Introduction In response to the increasing prevalence of electronic medical records (EMRs) stored in databases, healthcare staff are encountering difficulties retrieving these records due to their limited technical expertise in database operations. As these records are crucial for delivering appropriate medical care, there is a need for an accessible method for healthcare staff to access EMRs.Methods To address this, natural language processing (NLP) for Text-to-SQL has emerged as a solution, enabling non-technical users to generate SQL queries using natural language text. This research assesses existing work on Text-to-SQL conversion and proposes the MedT5SQL model specifically designed for EMR retrieval. The proposed model utilizes the Text-to-Text Transfer Transformer (T5) model, a Large Language Model (LLM) commonly used in various text-based NLP tasks. The model is fine-tuned on the MIMICSQL dataset, the first Text-to-SQL dataset for the healthcare domain. Performance evaluation involves benchmarking the MedT5SQL model on two optimizers, varying numbers of training epochs, and using two datasets, MIMICSQL and WikiSQL.Results For MIMICSQL dataset, the model demonstrates considerable effectiveness in generating question-SQL pairs achieving accuracy of 80.63%, 98.937%, and 90% for exact match accuracy matrix, approximate string-matching, and manual evaluation, respectively.
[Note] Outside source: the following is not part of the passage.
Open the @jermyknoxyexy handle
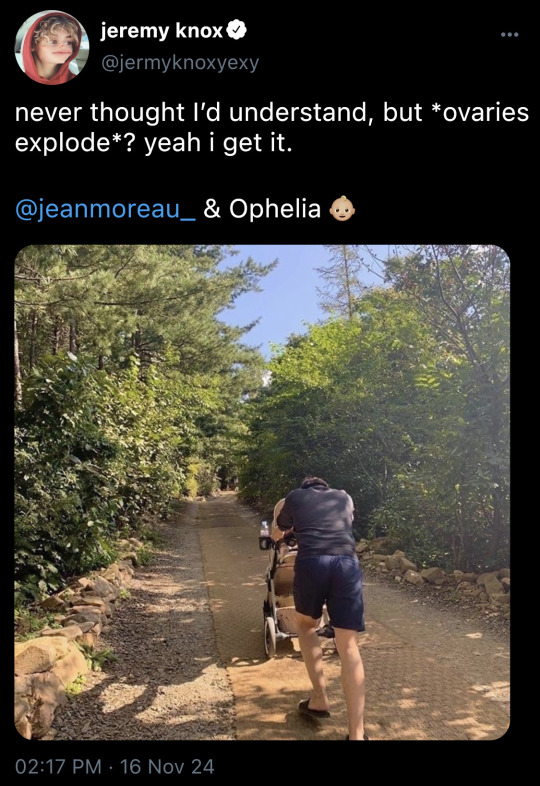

When testing the performance of the model on WikiSQL dataset, the model demonstrates efficiency in generating SQL queries, with an accuracy of 44.2% on WikiSQL and 94.26% for approximate string-matching.Discussion Results indicate improved performance with increased training epochs. This work highlights the potential of fine-tuned T5 model to convert medical-related questions written in natural language to Structured Query Language (SQL) in healthcare domain, providing a foundation for future research in this area.